20 novembro 2009/Notícias

Um número maior de observadores em países africanos tem identificado uma falha no pensamento sobre o desenvolvimento entre os doadores e oportunidades no ambiente económico e ideológico para os governos africanos levarem a cabo estratégias mais agressivas sobre negociação de ajuda nos seus próprios termos.

De acordo com o estudo, alguns doadores como o Banco Mundial reconhecem que os países africanos necessitam de crescimento para criar empregos, o que refere mais do que uma boa política de investimento, redes de apoio e gastos sociais.

“Foi uma mudança da realidade económica que levou muitos países africanos a uma situação de dependência da ajuda e, por isso se pode esperar que mudanças económicas positivas coloquem os governos africanos numa melhor posição de quebrar o circulo vicioso de dependência da ajuda e fraca posse”, lê-se no estudo, cujo resumo tivemos acesso.

Os académicos da Universidade de Oxford entendem que é chegado o momento oportuno para adoptar estratégias mais confiantes nas negociações sobre a ajuda e reconquistar o controlo das políticas de desenvolvimento.

“Será que os governos africanos conseguirão agir (de forma suficientemente rápida) de maneira a fazer uso das mudanças nas condições da sua capacidade?

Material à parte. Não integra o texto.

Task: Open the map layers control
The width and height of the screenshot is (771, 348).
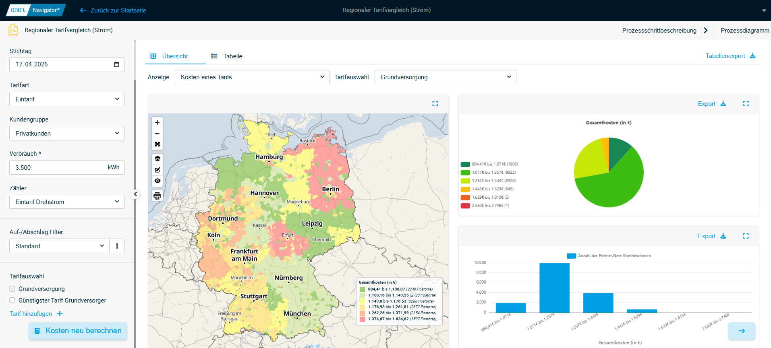Action: click(x=157, y=159)
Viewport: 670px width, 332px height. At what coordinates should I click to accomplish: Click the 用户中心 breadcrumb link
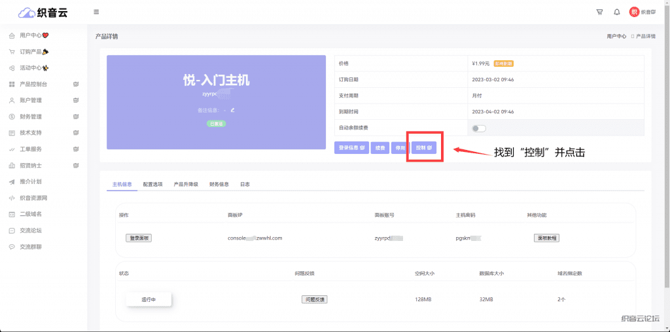[616, 36]
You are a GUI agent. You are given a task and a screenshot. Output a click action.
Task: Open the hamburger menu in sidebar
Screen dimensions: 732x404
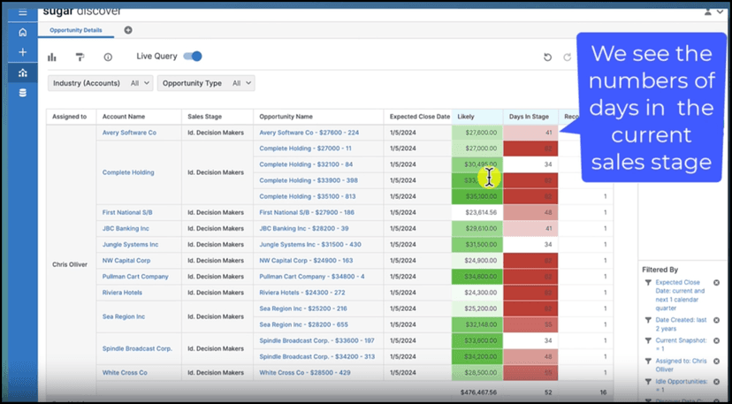pyautogui.click(x=22, y=12)
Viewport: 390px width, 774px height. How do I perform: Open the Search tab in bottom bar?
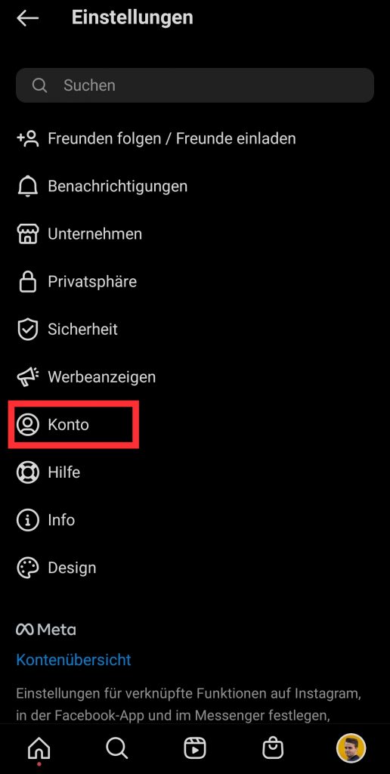click(x=117, y=749)
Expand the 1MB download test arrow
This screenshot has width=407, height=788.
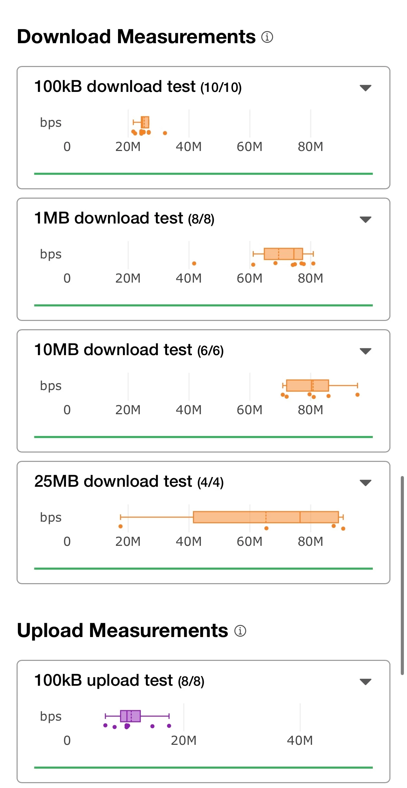pos(365,219)
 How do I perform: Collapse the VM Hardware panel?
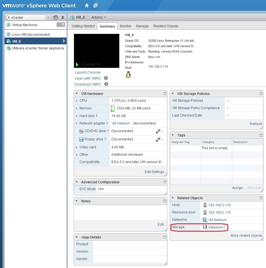tap(76, 94)
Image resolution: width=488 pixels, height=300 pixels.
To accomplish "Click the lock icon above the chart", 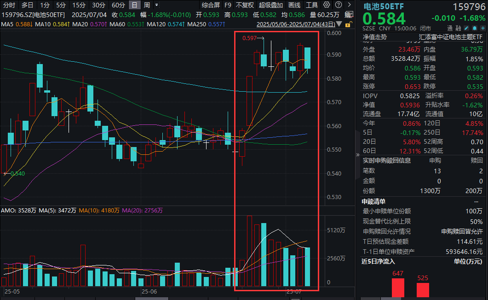I will (349, 25).
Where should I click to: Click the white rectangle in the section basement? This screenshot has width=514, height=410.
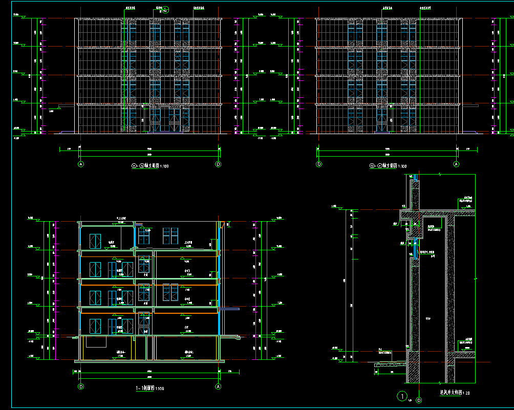[x=96, y=342]
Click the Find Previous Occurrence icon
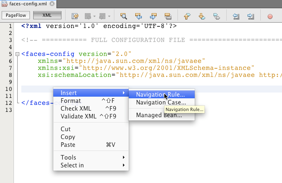Screen dimensions: 282x183 coord(138,16)
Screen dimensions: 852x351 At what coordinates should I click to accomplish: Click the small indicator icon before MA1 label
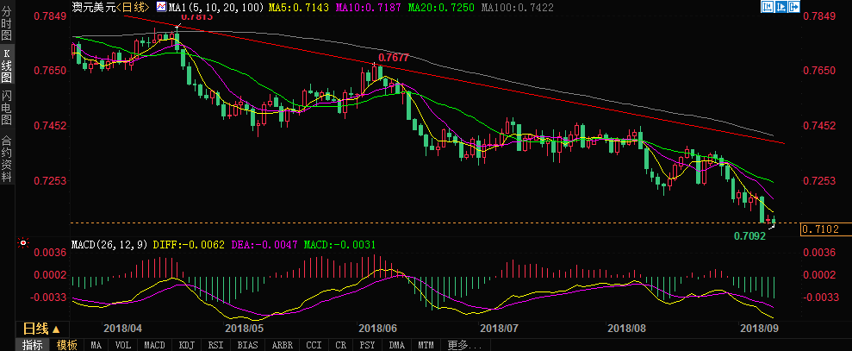tap(159, 7)
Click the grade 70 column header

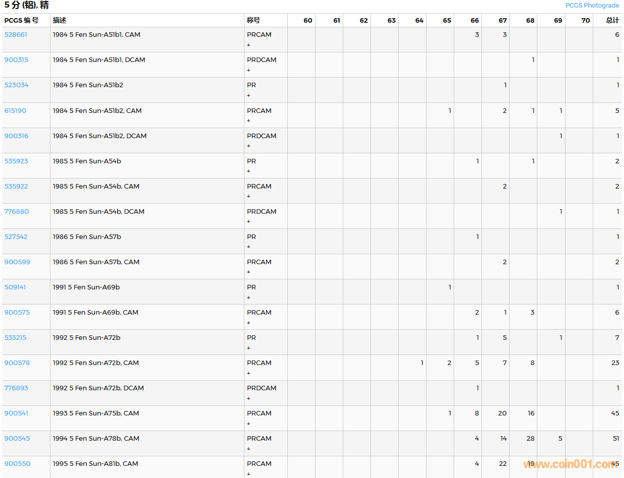(x=585, y=21)
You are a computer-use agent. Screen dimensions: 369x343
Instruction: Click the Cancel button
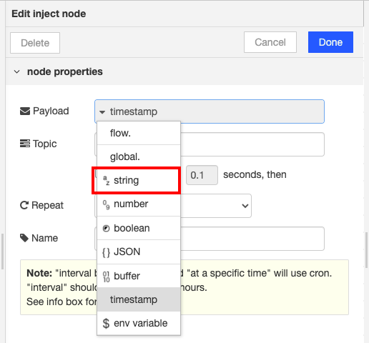(x=270, y=42)
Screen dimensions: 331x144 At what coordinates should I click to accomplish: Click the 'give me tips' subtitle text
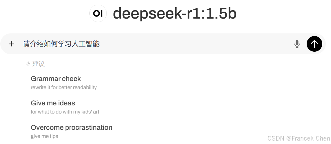44,136
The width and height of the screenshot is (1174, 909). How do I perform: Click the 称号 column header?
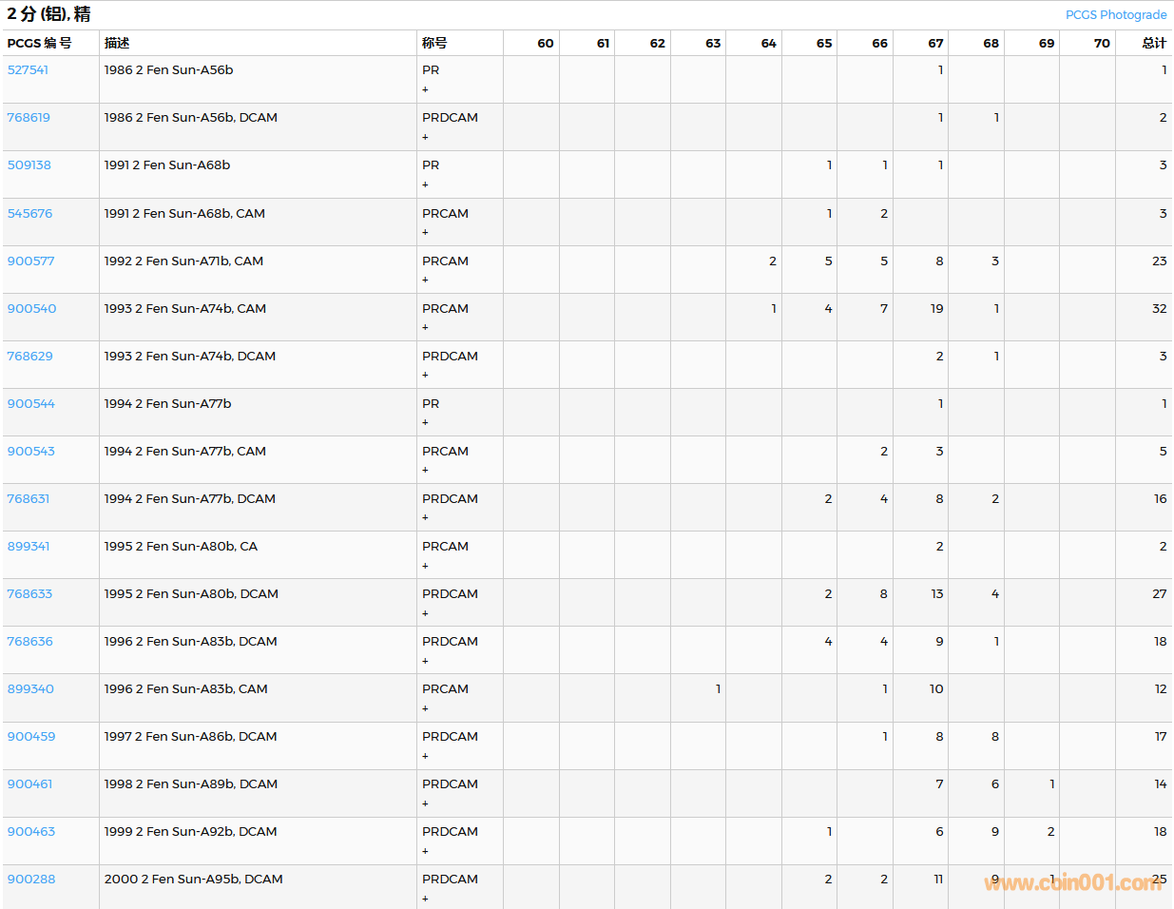[x=434, y=44]
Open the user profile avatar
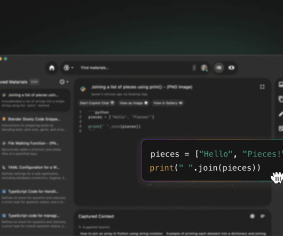This screenshot has height=236, width=283. [x=205, y=68]
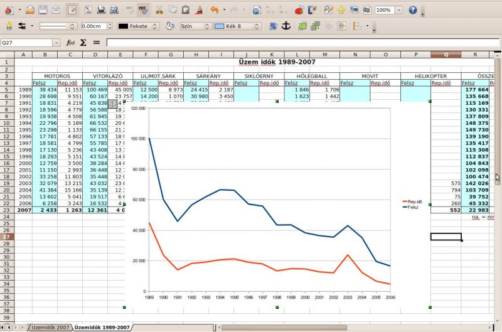Click the anchor icon in drawing toolbar

click(x=286, y=26)
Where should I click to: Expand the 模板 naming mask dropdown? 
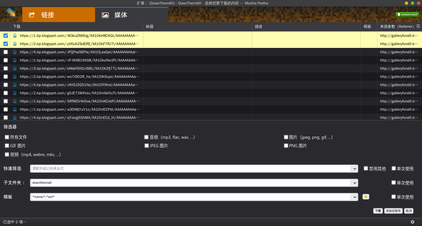[x=355, y=197]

Mesmo que o façam, continuarão a ter que enfrentar desafios internos importantes”.

No grupo dos oito países estudados apenas três, nomeadamente Botswana, Etiópia e Ruanda é têm condições relativamente mais favoráveis de negociação da ajuda externa, tendo sido capazes de usar a sua situação de forma mais eficaz para aumentar o controlo sobre os resultados das negociações.

O Botswana e a Etiópia conseguiram evitar os problemas da dívida e as crises macro-económicas da década de 1980. O primeiro país seguiu uma linha de prudência nas suas políticas macroeconómicas e usou os lucros da venda de diamantes de forma conservadora a nível fiscal. O Governo etíope não contraiu dívidas com os países Ocidentais (porque não podia) e conseguiu manter uma taxa de câmbio para a sua moeda.

Galvanizar o apoio dentro dos ministérios e conseguir apoio dos líderes políticos de forma a apresentar uma frente mais unida em relação aos doadores durante o processo de negociação da ajuda, constitui, segundo o estudo, uma alternativa para a recuperação do poder de decisão dos governos africanos.

Quer o Botswana quer a Etiópia, se quiserem manter o seu poder de decisão face aos condicionalismos da ajuda externa terão que enfatizar a diversificação económica de forma a reduzir a dependência excessiva de algumas fontes de receitas e promover as exportações para aumentar os ganhos em divisas.

Segundo o estudo, aqueles dois países terão igualmente que promover o investimento público, especialmente em infra-estruturas, e o investimento privado incluindo o estrangeiro atraído do mercado regional.

Criar fundos de reservas através de excedentes orçamentais e acumular reservas de divisas constitui outra estratégia avançadas pelo estudo para manter o poder de decisão.

Os governos devem recusar ajuda externa que não tome em conta as prioridades nacionais e o apoio para projectos e políticas que não se mostrem sustentáveis usando recursos nacionais.